The development of new therapeutics for PHTS will present challenges for clinical trial design. What is the ideal clinical setting in which to test pathway inhibitors in PHTS patients? A traditional drug-development approach would test molecularly targeted agents exclusively in PHTS patients with advanced incurable malignancies who have progressed after receiving ‘standard’ chemotherapies or are resistant to standard therapies. There are at least two reasons that testing of these agents should be considered earlier in the disease process, especially for patients who only serve to gain marginal benefit from frontline chemotherapy.
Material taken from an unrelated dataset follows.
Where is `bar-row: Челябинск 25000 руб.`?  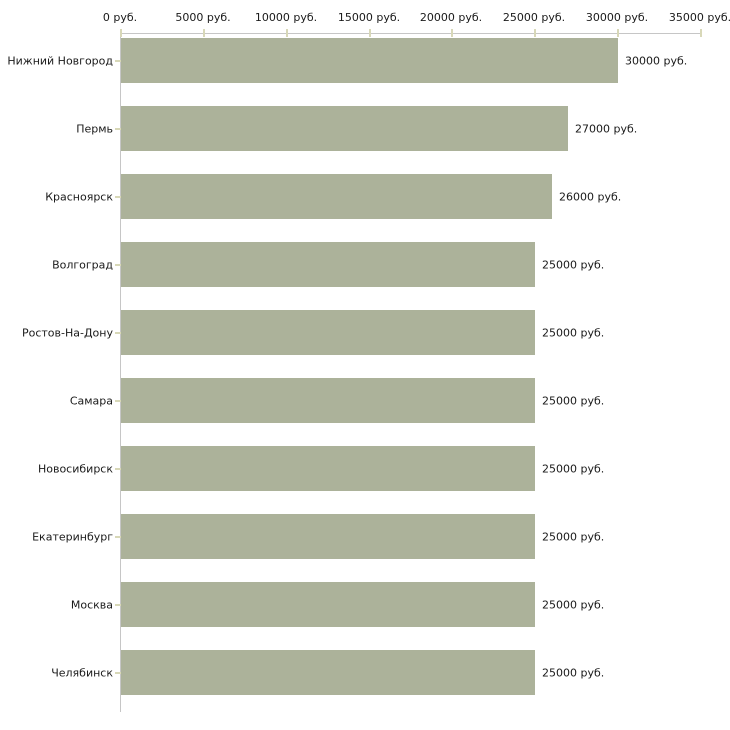
bar-row: Челябинск 25000 руб. is located at coordinates (365, 673).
First, tumors that develop after PTEN loss may be ‘addicted’ to the subsequent activation of the PI3K/Akt/mTOR pathway. Previous examples of ‘oncogene addiction’ such as bcr-abl in chronic myelogenous leukemia, c-kit in GI stromal tumors, and EGFR in lung cancer strongly suggest that drugs that target these ‘addictions’ are useful as first-line therapies. It is possible that inhibitors of the PI3K/Akt/mTOR pathway might achieve the same success in tumors from PHTS patients driven by the loss of PTEN. Second, PHTS patients suffer significant morbidity from numerous diagnostic work-ups of tumors that form, and significant anxiety from the knowledge of being at increased risk to develop certain cancers. An effective preventive approach could mitigate both of these burdens. Therefore, drugs that have favorable toxicity profiles should be tested in small, short pilot trials with PHTS patients, even if they do not have cancer. Such trials could provide preliminary evidence of pathway inhibition, tolerability, and inhibition of tumor growth. Positive early trials could then be followed by larger trials to assess long-term effects on toxicity and efficacy. Although preventing cancer is a very difficult benchmark to achieve, PHTS patients are unusual in that their predisposition to cancer is based on a defined molecular change, not environmental exposure or behavior. Adopting different concepts of clinical trial design could identify new drugs for the treatment or prevention of tumors related to germline loss of PTEN, and thereby provide hope to patients with PHTS.